Writing for the court, Justice Rita B. Garman said guardians ad litem who make recommendations to the court on a child’s best interests are protected by immunity from lawsuits, because they act through the courts.
“Although no Illinois court has specifically considered whether this position merits quasi-judicial immunity, other state supreme courts have granted immunity to actors who fulfill a comparable function,” Garman wrote. “Federal appellate courts have found that guardians ad litem are immune when their function is to report to the court on a child’s best interests.”
Illinois Supreme Court Justice Rita Garman | Illinoiscourts.gov
In its analysis, the court weighed the role courts intend a guardian ad litem to fill.

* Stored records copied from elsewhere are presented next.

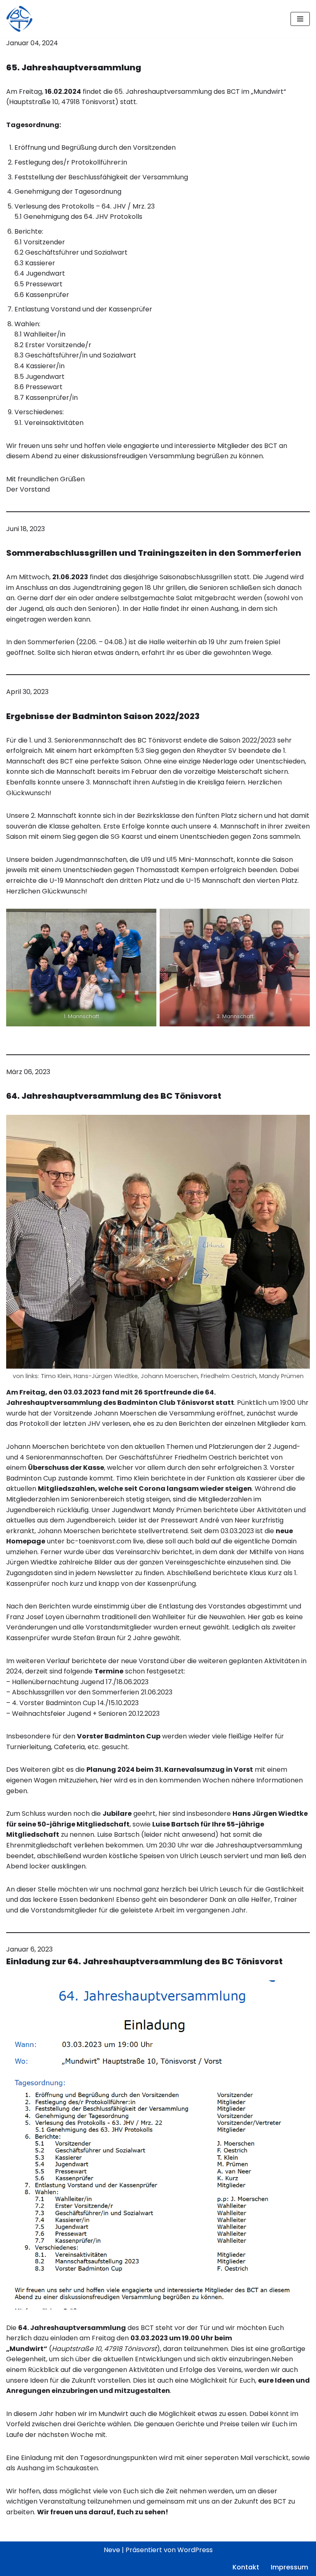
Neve (112, 2550)
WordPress (195, 2550)
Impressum (289, 2567)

The unanimous decision centered on the case of plaintiff Alexis Nichols, was injured as a child and received a $600,000 settlement. The court appointed her mother, Jelanda Miller, as her guardian to administer her estate, and appointed attorney David Fahrenkamp as Nichols' guardian ad litem.
When she reached adulthood, Nichols sued her mother for spending nearly $80,000 of the settlement on herself. She won her lawsuit, but the court ruled her mother was not liable for the entire amount taken because the purchases were approved by a guardian ad litem. Nichols then sued Fahrenkamp, alleging he was supposed to advocate for her and protect her assets.
The Supreme Court disagreed. In its analysis, the court explained that the role of a guardian ad litem has evolved over the history of the state, and where these court-appointed guardians may once have been expected to be a child’s voice in court, they operate now in an advisory capacity.
“Most Illinois cases in the 21st Century that involve a guardian ad litem treat that guardian ad litem as a reporter or a witness and not as an advocate,” Garman wrote.
As the “eyes and ears of the court,” Garman wrote, guardians ad litem are protected from civil liability for actions taken in their court-appointed role. This common-law immunity originated to protect judges from liability for their actions on the bench and has been expanded to protect other court actors, such as trial witnesses.
In its ruling, the Supreme Court chided the original trial court for not clearly stating what role it expected Fahrenkamp to take. Fahrenkamp characterized his function based on the definition of guardian ad litem in the Illinois Marriage and Dissolution of Marriage Act, while Nichols relied on definitions within the Probate Act. Because the phrase is used differently in each statute, the court included a comment urging the legislature to decide upon a single definition and make sure all statutes that mention guardians ad litem use it consistently.
“While the meaning of ‘guardian ad litem’ in the Marriage Act has changed, Article XI of the Probate Act has maintained its 1979 framework,” the court wrote. “Notably, the General Assembly has amended other sections of the Probate Act to reflect the newer usage of the phrase ‘guardian ad litem.’”
The court pointed to the precedents on which the two sides relied as evidence that Nichols was relying on an outdated definition. Her case relied on a 90-year-old South Carolina case and a 130-year-old Illinois case, while Fahrenkamp cited an 11-year-old Illinois case that specifically defined the role of a guardian ad litem as “not to advocate for what the ward wants but, instead, to make a recommendation to the court as to what is in the ward’s best interests.” This role, as an investigator and witness, grants guardians ad litem quasi-judicial immunity, the court wrote.